In time, and on reflection, however, I came to realize that there was more than a modicum of truth in the brief. I could have written about any number of things. The throughline of the topics I wrote about was having grown up frum and then having left. I am interested in a range of things. Markets and sports and politics and technology and many more than those. But lots of people are. What distinguishes me is that I am interested in those topics and also come from a strange, niche subculture. I know, from the inside, in my very kishkes, what it means to be a yeshiva guy and, more pointedly, what it feels like to be one.
When I am still more honest with myself, I recognize that while I am passionate about empirical thinking, and fitness, and history, I have nothing like the complicated and unrequited feelings about those topics that I do with being OTD (gag). None of those are the crucible in which I was forged. None of them was the Foster Wallacian water I swam in. None of them bestowed an exacting and all-encompassing culture, and beliefs, and language, and calendar—a civilization, a life (!)—and then crumbled under the weight of its own contradictions and fatuousness. A system that was, across nearly every dimension, across nearly every claim it made for itself, not merely wrong but, too often, the opposite of right.

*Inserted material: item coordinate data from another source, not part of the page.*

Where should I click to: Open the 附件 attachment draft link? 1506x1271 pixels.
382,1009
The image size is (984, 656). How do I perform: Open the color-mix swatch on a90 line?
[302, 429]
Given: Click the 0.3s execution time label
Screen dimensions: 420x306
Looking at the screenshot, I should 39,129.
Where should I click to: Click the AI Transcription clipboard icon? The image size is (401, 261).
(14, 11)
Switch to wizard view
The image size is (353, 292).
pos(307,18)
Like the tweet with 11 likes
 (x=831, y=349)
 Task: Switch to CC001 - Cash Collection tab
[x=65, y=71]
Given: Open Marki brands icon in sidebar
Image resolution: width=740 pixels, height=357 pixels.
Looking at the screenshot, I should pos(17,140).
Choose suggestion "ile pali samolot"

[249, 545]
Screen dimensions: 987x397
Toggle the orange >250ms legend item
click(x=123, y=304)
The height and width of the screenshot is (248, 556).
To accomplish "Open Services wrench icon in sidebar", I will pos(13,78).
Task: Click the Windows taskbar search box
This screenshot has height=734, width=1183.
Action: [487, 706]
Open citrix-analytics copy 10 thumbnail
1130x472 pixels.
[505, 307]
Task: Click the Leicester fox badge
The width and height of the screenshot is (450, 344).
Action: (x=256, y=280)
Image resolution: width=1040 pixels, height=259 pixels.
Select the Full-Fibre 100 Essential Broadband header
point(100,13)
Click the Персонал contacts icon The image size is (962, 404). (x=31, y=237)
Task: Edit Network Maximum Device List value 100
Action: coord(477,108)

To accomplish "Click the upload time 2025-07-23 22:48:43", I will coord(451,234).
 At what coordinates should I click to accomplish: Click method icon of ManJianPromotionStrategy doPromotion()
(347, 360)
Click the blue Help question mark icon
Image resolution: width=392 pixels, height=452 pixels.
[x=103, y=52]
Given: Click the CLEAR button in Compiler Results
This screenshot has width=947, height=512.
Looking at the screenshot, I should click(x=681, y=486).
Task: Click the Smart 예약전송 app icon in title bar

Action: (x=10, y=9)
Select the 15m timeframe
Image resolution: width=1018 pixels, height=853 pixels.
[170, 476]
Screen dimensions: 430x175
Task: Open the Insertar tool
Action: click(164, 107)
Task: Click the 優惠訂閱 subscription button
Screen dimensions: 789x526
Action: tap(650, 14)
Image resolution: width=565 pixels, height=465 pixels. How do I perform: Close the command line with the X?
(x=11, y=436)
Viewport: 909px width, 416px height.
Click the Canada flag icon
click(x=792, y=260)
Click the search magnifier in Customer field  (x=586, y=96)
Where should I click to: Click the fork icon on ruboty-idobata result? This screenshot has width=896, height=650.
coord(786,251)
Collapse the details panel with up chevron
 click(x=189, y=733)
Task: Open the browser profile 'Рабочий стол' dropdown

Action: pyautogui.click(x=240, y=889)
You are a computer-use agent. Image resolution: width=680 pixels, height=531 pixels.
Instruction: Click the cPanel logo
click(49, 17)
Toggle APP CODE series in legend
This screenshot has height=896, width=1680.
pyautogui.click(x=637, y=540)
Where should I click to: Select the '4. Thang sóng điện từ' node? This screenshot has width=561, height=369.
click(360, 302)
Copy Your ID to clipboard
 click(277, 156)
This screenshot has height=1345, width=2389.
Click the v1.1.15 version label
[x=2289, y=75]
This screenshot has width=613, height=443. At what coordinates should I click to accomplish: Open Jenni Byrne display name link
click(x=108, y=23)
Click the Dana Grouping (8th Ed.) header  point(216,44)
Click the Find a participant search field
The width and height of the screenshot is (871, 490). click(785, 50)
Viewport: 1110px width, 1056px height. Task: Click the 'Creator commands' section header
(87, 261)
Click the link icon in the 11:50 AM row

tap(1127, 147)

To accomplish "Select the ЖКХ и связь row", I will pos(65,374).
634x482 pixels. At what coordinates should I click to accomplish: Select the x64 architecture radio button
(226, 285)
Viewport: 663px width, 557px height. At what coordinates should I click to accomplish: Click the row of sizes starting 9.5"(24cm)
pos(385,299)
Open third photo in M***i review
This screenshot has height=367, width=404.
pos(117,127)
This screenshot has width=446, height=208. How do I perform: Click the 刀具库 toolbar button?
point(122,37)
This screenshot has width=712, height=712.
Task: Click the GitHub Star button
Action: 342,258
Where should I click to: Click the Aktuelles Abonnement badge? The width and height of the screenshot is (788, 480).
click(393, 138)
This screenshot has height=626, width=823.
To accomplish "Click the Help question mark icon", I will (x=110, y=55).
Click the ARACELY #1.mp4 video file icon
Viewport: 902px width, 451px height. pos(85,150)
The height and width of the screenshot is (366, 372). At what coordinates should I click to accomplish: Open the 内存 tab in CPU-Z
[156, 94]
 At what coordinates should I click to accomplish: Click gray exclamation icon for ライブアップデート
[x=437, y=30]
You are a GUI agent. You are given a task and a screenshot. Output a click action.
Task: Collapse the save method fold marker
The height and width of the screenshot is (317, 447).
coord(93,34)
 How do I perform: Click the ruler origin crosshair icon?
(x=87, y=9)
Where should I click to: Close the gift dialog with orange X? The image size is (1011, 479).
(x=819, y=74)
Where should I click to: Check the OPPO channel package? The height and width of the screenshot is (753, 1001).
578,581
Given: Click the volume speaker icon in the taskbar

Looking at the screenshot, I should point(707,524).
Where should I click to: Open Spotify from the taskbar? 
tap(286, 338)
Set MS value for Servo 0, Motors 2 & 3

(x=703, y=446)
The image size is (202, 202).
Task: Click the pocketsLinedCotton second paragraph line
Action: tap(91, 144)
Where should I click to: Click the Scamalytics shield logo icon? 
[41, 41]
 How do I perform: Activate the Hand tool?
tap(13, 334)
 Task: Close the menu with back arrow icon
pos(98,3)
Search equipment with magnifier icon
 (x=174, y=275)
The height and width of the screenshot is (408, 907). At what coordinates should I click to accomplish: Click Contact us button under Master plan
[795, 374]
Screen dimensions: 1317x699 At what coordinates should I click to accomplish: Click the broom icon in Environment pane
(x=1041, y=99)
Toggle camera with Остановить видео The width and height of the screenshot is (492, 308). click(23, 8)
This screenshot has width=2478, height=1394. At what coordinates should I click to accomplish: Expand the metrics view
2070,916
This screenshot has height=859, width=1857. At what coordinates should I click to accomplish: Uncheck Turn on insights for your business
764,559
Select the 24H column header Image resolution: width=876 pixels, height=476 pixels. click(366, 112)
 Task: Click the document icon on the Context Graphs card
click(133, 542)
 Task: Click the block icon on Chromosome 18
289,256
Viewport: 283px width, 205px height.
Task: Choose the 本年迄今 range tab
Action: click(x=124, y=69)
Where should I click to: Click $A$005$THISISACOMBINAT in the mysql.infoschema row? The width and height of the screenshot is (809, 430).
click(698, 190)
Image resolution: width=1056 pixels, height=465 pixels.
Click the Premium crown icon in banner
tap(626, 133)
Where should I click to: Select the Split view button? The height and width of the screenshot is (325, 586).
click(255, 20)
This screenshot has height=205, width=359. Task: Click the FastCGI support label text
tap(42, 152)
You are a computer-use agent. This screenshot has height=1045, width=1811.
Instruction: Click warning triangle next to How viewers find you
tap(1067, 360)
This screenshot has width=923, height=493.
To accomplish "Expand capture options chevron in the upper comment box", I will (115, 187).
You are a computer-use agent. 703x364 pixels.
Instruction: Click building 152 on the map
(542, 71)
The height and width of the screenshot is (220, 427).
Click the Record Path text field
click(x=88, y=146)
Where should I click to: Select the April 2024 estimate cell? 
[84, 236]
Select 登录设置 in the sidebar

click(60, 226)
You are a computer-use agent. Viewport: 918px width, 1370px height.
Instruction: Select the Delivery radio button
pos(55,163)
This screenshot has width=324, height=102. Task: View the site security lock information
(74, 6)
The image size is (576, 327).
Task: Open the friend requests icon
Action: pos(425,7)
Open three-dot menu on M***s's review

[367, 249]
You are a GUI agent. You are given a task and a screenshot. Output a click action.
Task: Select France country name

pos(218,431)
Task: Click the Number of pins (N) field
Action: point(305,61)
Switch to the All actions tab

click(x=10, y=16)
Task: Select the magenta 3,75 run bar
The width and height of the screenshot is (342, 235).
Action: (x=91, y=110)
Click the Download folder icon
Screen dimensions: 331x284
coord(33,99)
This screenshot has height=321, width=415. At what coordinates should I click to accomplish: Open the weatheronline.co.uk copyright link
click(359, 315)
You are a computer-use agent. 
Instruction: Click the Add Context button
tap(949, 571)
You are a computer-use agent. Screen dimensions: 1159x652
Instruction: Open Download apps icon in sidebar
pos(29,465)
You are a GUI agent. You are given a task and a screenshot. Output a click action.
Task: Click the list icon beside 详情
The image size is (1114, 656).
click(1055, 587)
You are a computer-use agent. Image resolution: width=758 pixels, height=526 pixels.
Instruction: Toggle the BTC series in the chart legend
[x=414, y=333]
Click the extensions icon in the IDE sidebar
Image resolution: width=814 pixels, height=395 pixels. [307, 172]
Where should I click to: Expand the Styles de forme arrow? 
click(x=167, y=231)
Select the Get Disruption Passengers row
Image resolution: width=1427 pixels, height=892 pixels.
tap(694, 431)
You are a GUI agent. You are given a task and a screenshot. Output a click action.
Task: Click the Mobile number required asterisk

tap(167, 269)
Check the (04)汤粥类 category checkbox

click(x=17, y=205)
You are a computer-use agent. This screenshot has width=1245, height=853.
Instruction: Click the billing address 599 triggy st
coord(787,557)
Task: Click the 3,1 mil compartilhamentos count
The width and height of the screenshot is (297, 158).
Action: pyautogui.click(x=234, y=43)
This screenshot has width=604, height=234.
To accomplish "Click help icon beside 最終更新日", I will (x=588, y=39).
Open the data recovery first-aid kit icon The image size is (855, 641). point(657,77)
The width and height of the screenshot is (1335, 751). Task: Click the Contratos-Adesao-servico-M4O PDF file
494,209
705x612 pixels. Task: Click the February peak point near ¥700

So, as I complete my 50th orbit of the sun, it’s time. The only way, as they say, is through. Time to write about being OTD. To write for those who can’t. Who lack the facility with words. Who are too entrapped or reliant on the community to draw arrows from their quiver. Who aren’t studied enough to recognize the self-evident truth that there is no esoteric knowledge or faith skeleton key possessed by some rabbi somewhere. Who wilt before the inevitable, ‘you think you know enough (better?!) than Harav Whoever Shlita,’ to ask obvious, insuperable questions?! (NB: ‘Yes’). To write for all of them. To write for myself.
To write an elegy, a cri de coeur, animated by equal parts nostalgia and fury, love and rage. By the crushing disappointment of having been born unbidden into a system that shapes and molds and instructs an entire life (and afterlife, ffs) that inscribes itself into one’s very being, encoded like epigenetics, only to abruptly disappear like a rug pulled. Unmoored. To realize none of it was true, and a lot of it was quite absurd (and that absurdity often bleeds into shit ethics and shittier morality). To spend a life in the dislocating realization that this system is who one once was, essentially, indelibly, and who one simply cannot be. Like a noetic autoimmune disease. Like sadomasochism.
To write without apology in any direction. I didn’t choose this story, but it is mine. It is both my patrimony and something I earned through years of study and practice and sacrifice. Nobody can take it from me. It is mine to love, and to reject. I have done both. And I will do both again. On my terms. These are my terms.
I am sure there is some Kabbalist somewhere who has a God-as-dominatrix idea; talk about shviras ha’kaylim.


I liked the purpose and theme of your post but it would read a lot better without your long-winded verbosity.